Au cœur du thème tragique : l’assumation et donc la conscience – qui mène au passage à l’acte – et donne son sens à ce passage.
*
La définition courante, populaire, de la tragédie ressemble peu ou prou à :
« Affrontement, accompagné de conflits intérieurs, entre personnages de rang élevé, et résultant dans la mort d’un ou de plusieurs protagonistes. »

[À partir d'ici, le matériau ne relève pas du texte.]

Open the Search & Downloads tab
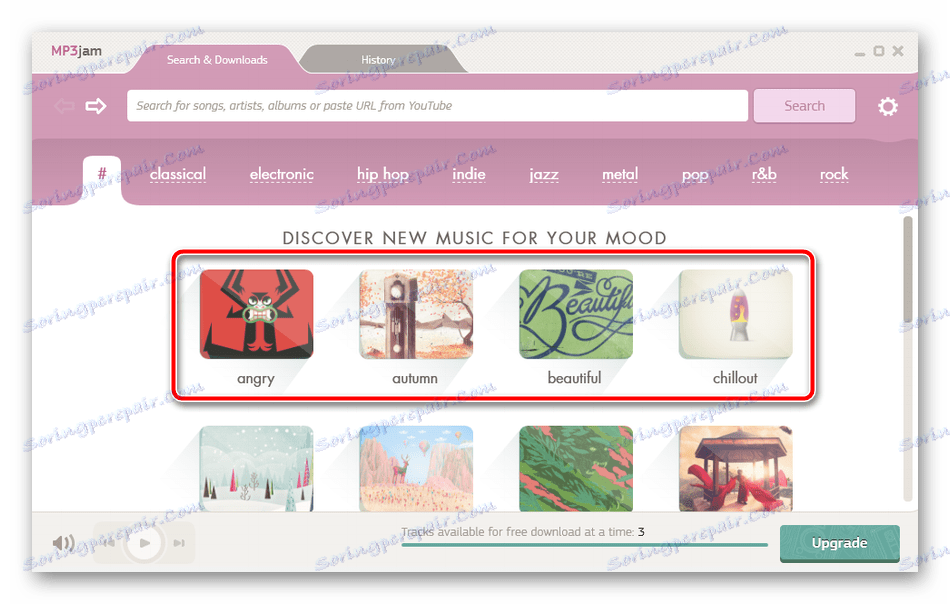The height and width of the screenshot is (604, 950). point(217,60)
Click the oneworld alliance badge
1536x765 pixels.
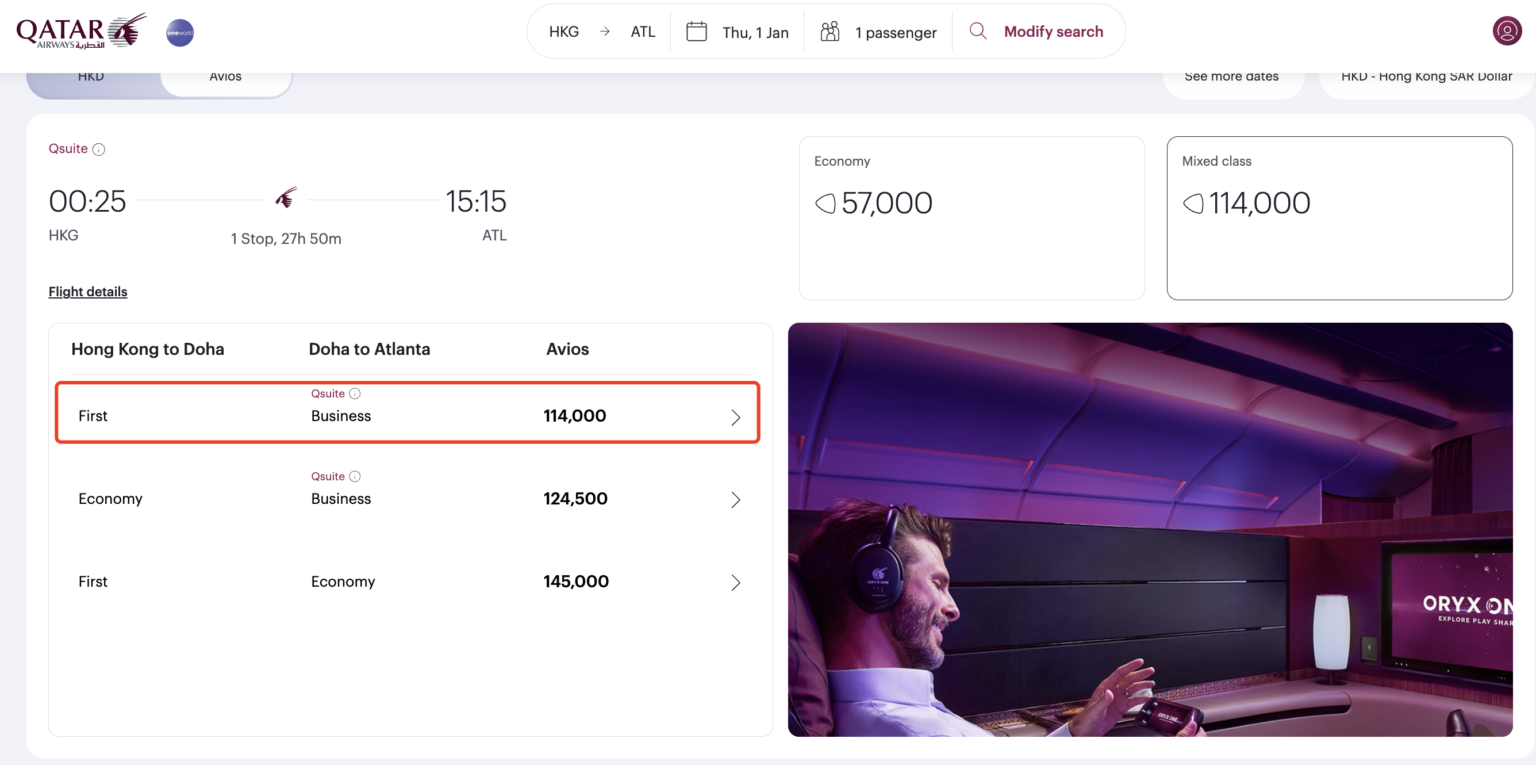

« De rang élevé » est ici un mot-clé.
Mais c’est une définition essentiellement incomplète à mon sens. Parce qu’en plus de mettre la hiérarchie sociale en tête de liste des déterminants, elle évacue totalement la notion d’assumation (ou en réduit grandement la portée en en faisant une équation à résoudre (un « conflit intérieur ») – alors que l’équation tragique comme je l’entends n’est pas résolvable).
*
Il y a dans la définition courante de la tragédie des traces nettement identifiables de morale bourgeoise 19e en ce qu’elle prétend que : la conscience n’a rien, ou très peu, à voir dans le portrait, ce qui importe c’est le rang social.
Quand ça se passe en haut c’est de la tragédie, quand ça se passe en bas c’est du drame. Upstairs / Downstairs. Tamino / Papageno comme bien des gens les comprennent.
Et puis il y a du sang. Quand il coule en haut, « C’est tragique ». Quand il coule en bas, « C’est la vie et c’est tout. Ils n’avaient qu’à travailler aussi fort que nous. »
*
Je ne vous demande pas d’adopter ma définition – qui est une d’auteur plutôt que de lecteur ou de spectateur. Ce que je vous demande, c’est de tenter de la saisir dans le cadre de notre travail – parce qu’elle est celle de l’auteur du texte sur lequel nous avons à travailler.
Écrire une tragédie au sens habituel constitue essentiellement un exercice de style – et me laisse passablement indifférent.
La tragédie n’est « tentante » pour l’auteur que je suis que dans la mesure où elle permet de plonger dans les abîmes – ténébreux ou lumineux – de la conscience et de ce qui la nourrit et l’anime.
***
Note :
Histoire de vous situer un peu, j’entends donc essentiellement par Tragédie : Prométhée / Antigone / Phèdre / Bérénice / même Macbeth par moments.